The Two Primary Approaches

There are two distinct ways to draft these provisions, each favoring a different side of the table:

Pro-Sandbagging Clause: Expressly allows the buyer to seek recovery for a breach of representations regardless of whether they discovered the issue during due diligence.

Anti-Sandbagging Clause: Explicitly prohibits the buyer from bringing a claim if it can be proven they had knowledge of the inaccuracy prior to closing.

Why Sellers Fight (And Often Lose) the Argument

Sellers frequently argue that pro-sandbagging language is inherently unfair. Their logic is straightforward: if a buyer knows about a problem before they sign or close, they should raise it then or waive it.

However, from a deal-structuring perspective, pro-sandbagging language often prevails for several practical reasons:

Eliminating Factual Disputes: Anti-sandbagging clauses invite "litigation within litigation." Before even addressing the breach itself, parties must argue over exactly what the buyer knew and when they knew it.

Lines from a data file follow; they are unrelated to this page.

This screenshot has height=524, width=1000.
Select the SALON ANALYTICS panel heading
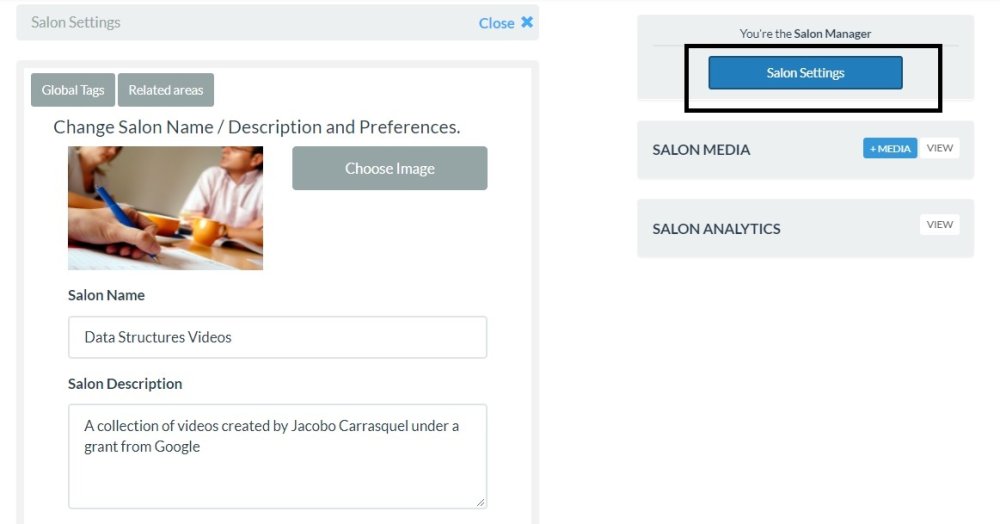pyautogui.click(x=716, y=229)
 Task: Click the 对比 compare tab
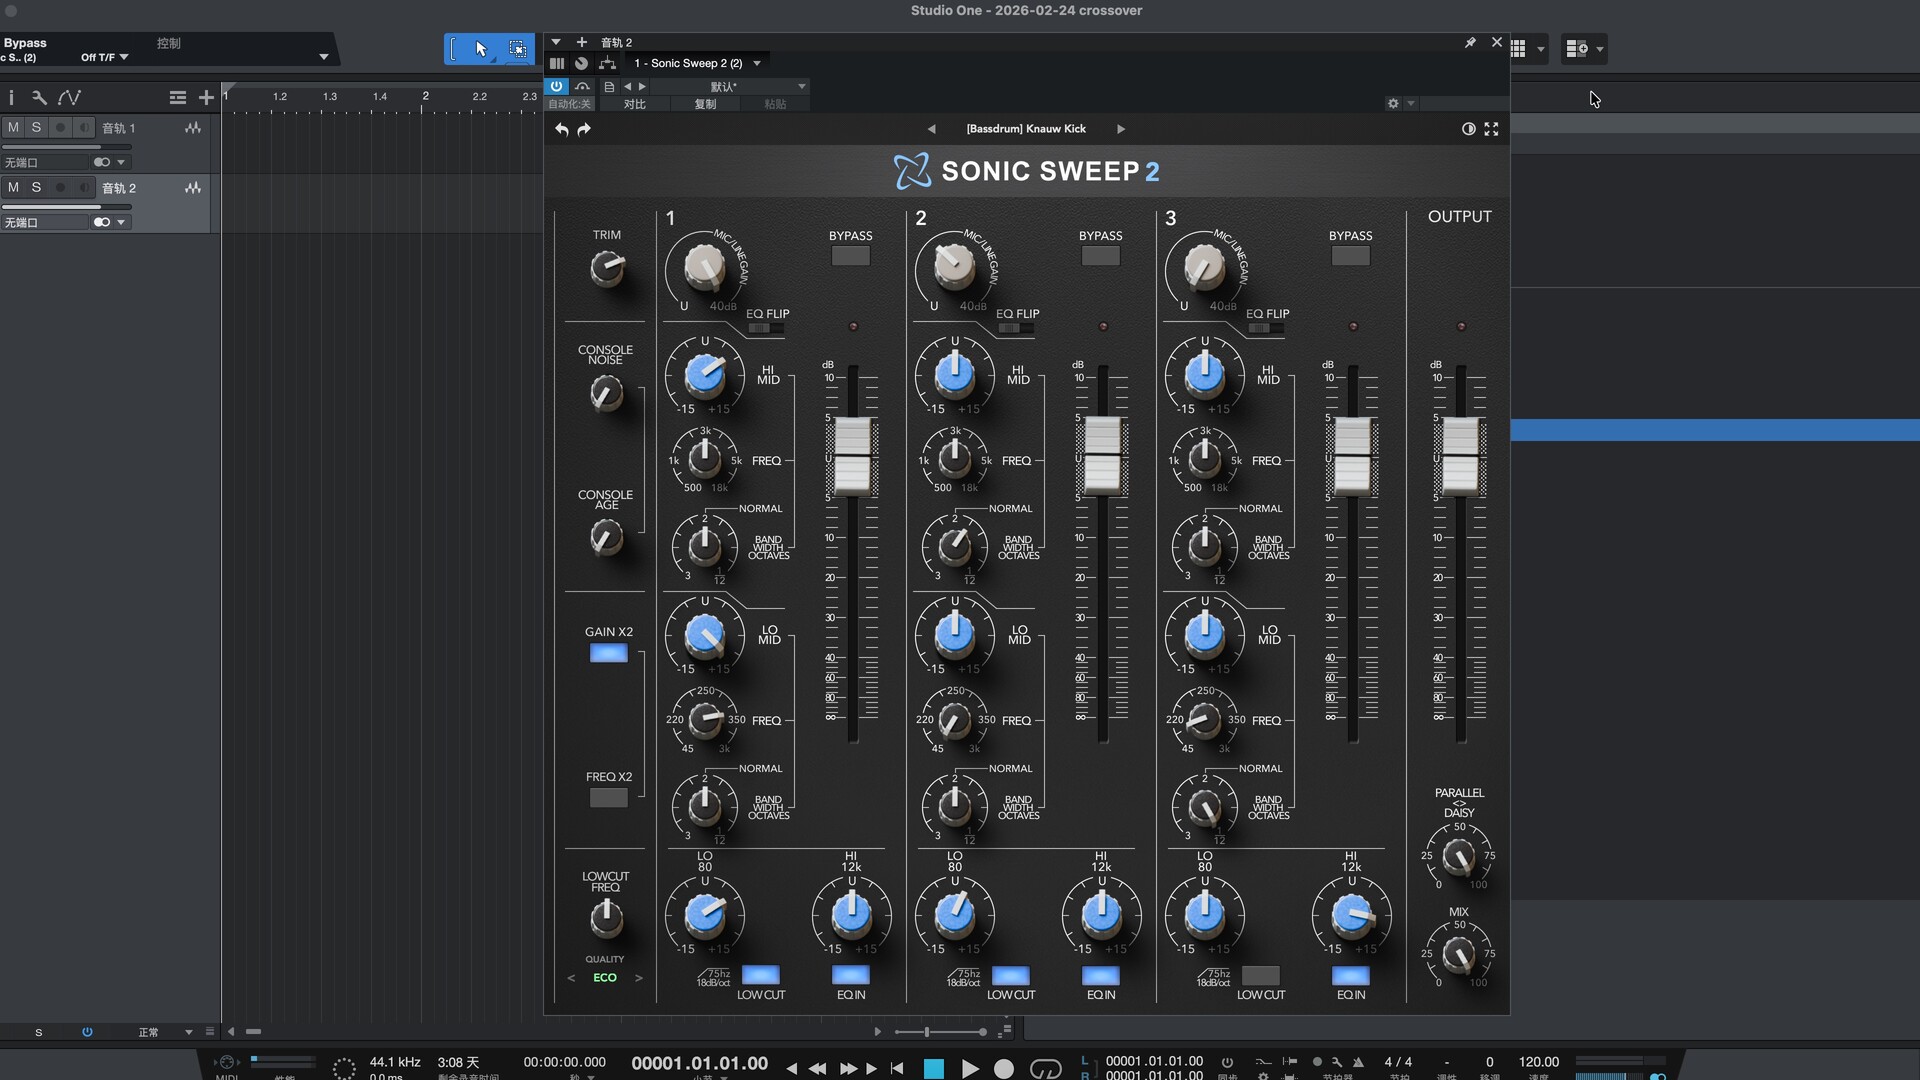point(634,104)
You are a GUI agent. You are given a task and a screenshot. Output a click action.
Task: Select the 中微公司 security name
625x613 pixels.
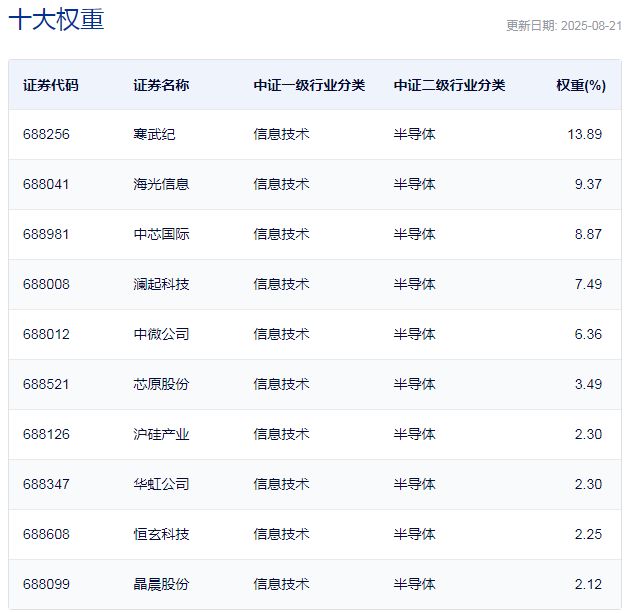coord(161,334)
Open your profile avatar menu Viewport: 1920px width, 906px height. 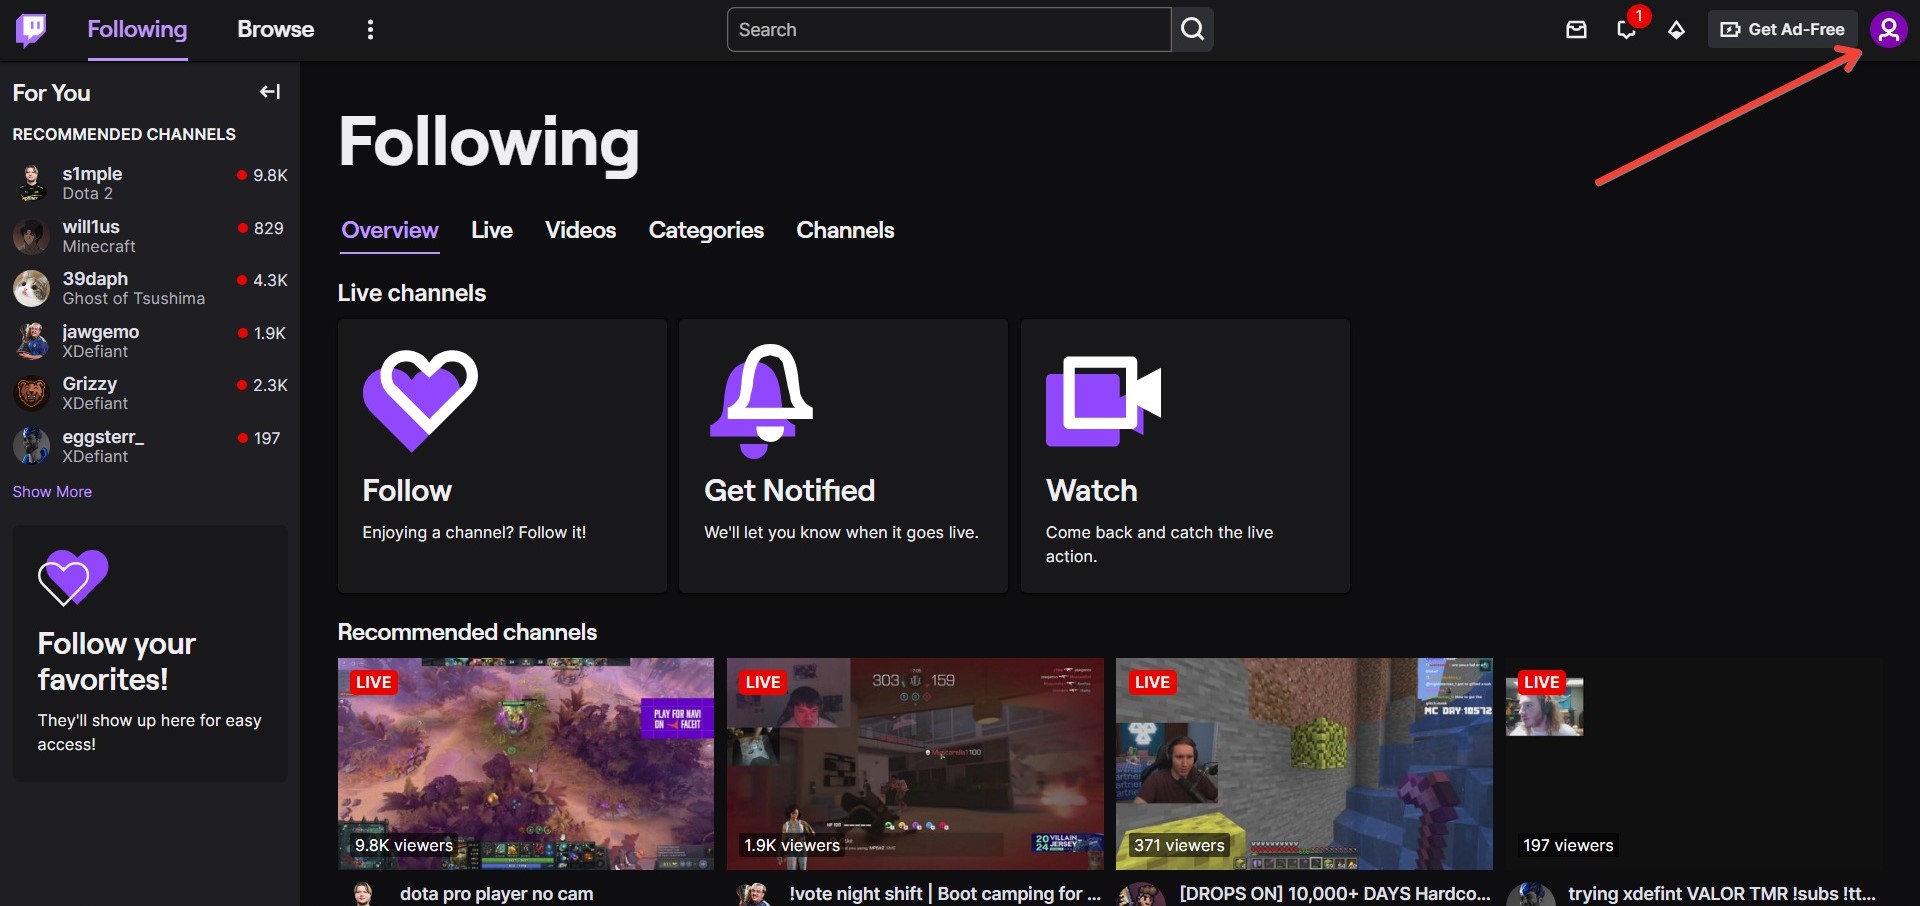(1888, 29)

This creates uncertainty and increases legal costs.

Incentivizing Diligence: If a buyer knows that discovering an issue might bar them from future recovery, it can create a perverse incentive to be less than thorough during the due diligence phase.

R&W Insurance Alignment: Most Representation and Warranty Insurance (RWI) policies are structured to allow buyers to bring claims despite knowledge (subject to specific exclusions), making pro-sandbagging language a necessity for policy alignment.

Market Trends and the Power of Silence

Despite the friction these clauses cause, anti-sandbagging provisions remain an extreme minority, appearing in only approximately 2% of lower middle-market (LMM) deals according to recent studies. Roughly half of modern deals include pro-sandbagging language, while the remainder stay silent on the matter.

However, "silence" is not a neutral position. It is critical to understand the governing law of the purchase agreement:

Delaware Law: Recent judicial decisions suggest that if a contract is silent, the court will default to a pro-sandbagging position (protecting the buyer).

California and Other Jurisdictions: In states with strict "reliance" requirements, silence may be interpreted as anti-sandbagging. In these jurisdictions, if the buyer cannot prove they relied on the truth of the representation, they may be barred from recovery.

When is an Anti-Sandbagging Provision Warranted?

While rare, there are specific scenarios where an anti-sandbagging provision is appropriate. The most common example is a Management Buyout (MBO). In these transactions, the buyers (the executive team) often possess significantly more granular information about the target company than the sellers (the investors or founders). In such a lopsided information environment, protecting the seller from "sandbagging" by the more informed management team is a logical and often necessary concession.

For most standard private equity or strategic acquisitions, maintaining a pro-sandbagging stance, or at least ensuring the governing law aligns with the buyer’s expectations, remains the standard for ensuring a predictable post-closing indemnity process.